Mit Bescheid vom 29.12.2006 lehnte die Beklagte den Fortzahlungsantrag des Klägers für die Zeit ab Januar 2007 ab und führte aus: Der Kläger sei im Hinblick auf die ausgezahlte Erbschaft nicht mehr hilfebedürftig. Der Auszahlungsbetrag sei für den Lebensunterhalt einzusetzen. Bei einem monatlichen Bedarf von 345,- EUR könne er von dem Erbe unter Berücksichtigung der Kosten einer freiwilligen Krankenversicherung sechs Monate seinen Lebensunterhalt bestreiten.

Am 28.12.2006 beantragte der Kläger beim Sozialgericht Aachen die Gewährung einstweiligen Rechtsschutzes (Az. S 15 AS 257/06 ER) und gab an, den aus der Erbschaft erhaltenen Geldbetrag bereits vollständig verbraucht zu haben. Er habe ein Fahrrad, verschiedene Gebrauchtmöbel und andere Haushaltsgegenstände angeschafft sowie eine Urlaubsreise finanziert. 300,- EUR habe er aus dem Erbe an Herrn N T für die Zeit, die er bei diesem gewohnt habe, gezahlt. 500,- EUR habe er seiner Mutter M U gegeben, vor allem, um das überzogene Konto auszugleichen.

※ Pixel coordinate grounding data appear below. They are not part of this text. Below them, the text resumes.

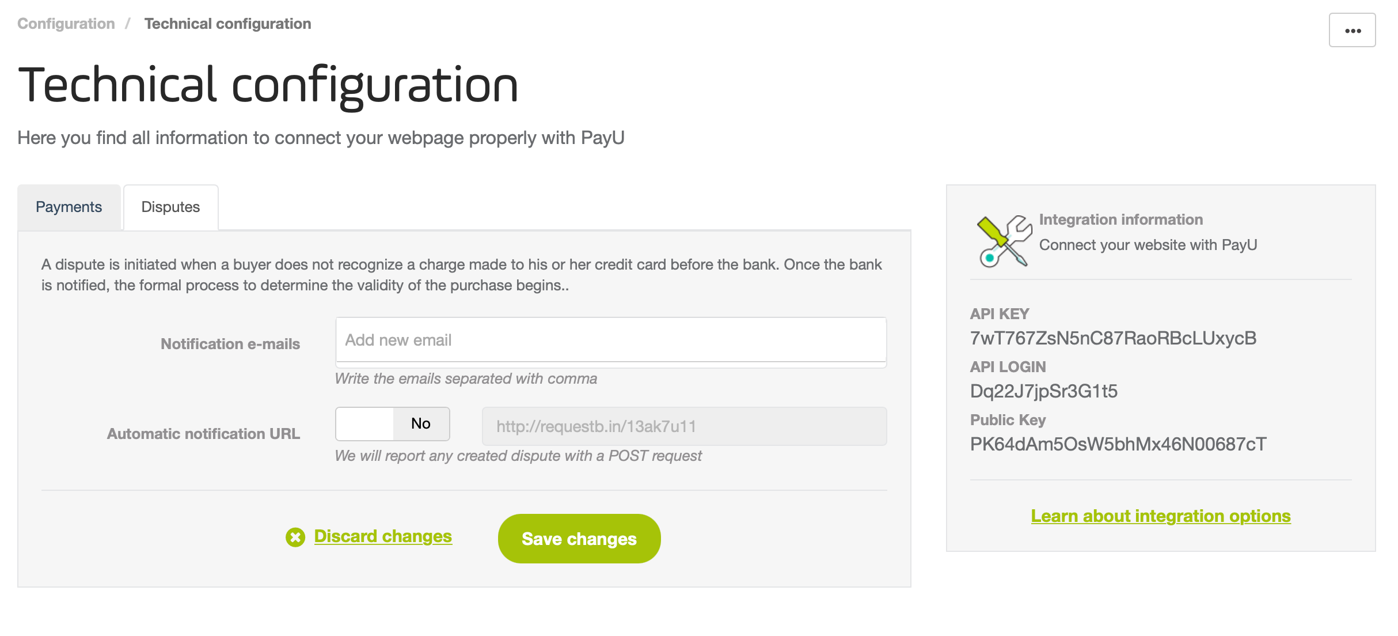The image size is (1398, 636).
Task: Click the Add new email field
Action: point(611,340)
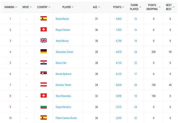The height and width of the screenshot is (123, 178).
Task: Sort by Tourn Played column header
Action: pyautogui.click(x=135, y=7)
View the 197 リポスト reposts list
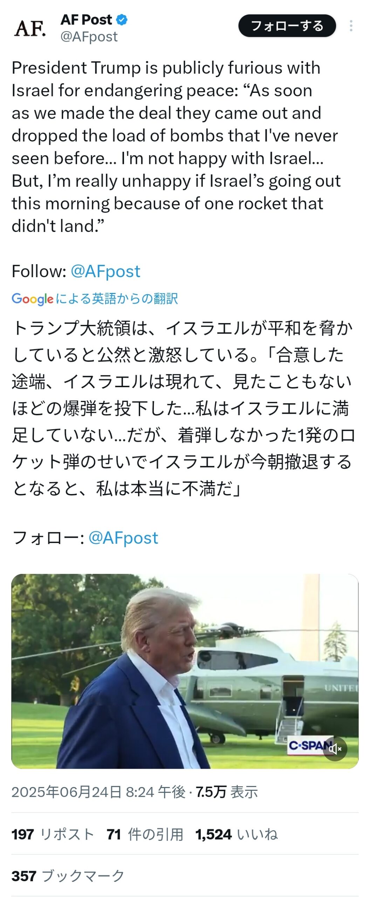The width and height of the screenshot is (370, 897). tap(53, 834)
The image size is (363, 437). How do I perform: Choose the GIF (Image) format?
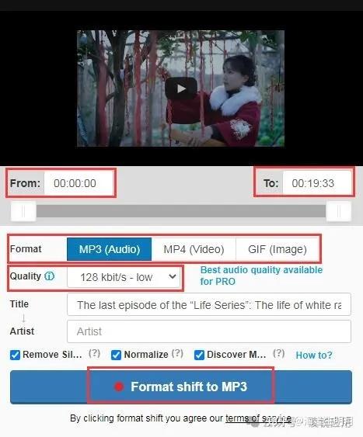(277, 249)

Diese Ausgaben habe er getätigt, weil ihm der zuständige Sachbearbeiter erklärt habe, dass es sich bei der Erbschaft um Schonvermögen handele. Der Kläger legte Bescheinigungen und Rechnungen vor, aus denen sich Ausgaben in Höhe von ca. 1.250,- EUR errechneten. Zudem versicherte er an Eides statt, insgesamt 1.520,- EUR für drei gemeinsam mit seinem Bruder durchgeführte Bordellbesuche inklusive 420,- EUR Taxikosten ausgegeben zu haben. Mit Beschluss vom 09.01.2007 verpflichtete das Sozialgericht die Beklagte im Wege der einstweiligen Anordnung, dem Kläger ab dem 01.01.2007 bis zur Bestandskraft des Bescheides vom 29.12.2006, längstens jedoch bis zum 30.06.2007 Leistungen zur Sicherung des Lebensunterhaltes zu zahlen. Es sei nicht ersichtlich, dass der Kläger noch über Einkommen oder zumutbar verwertbares Vermögen verfüge. Daher komme es nicht darauf an, ob die ausgezahlte Erbschaft zu Beginn des Bewilligungszeitraumes Einkommen oder Vermögen dargestellt habe.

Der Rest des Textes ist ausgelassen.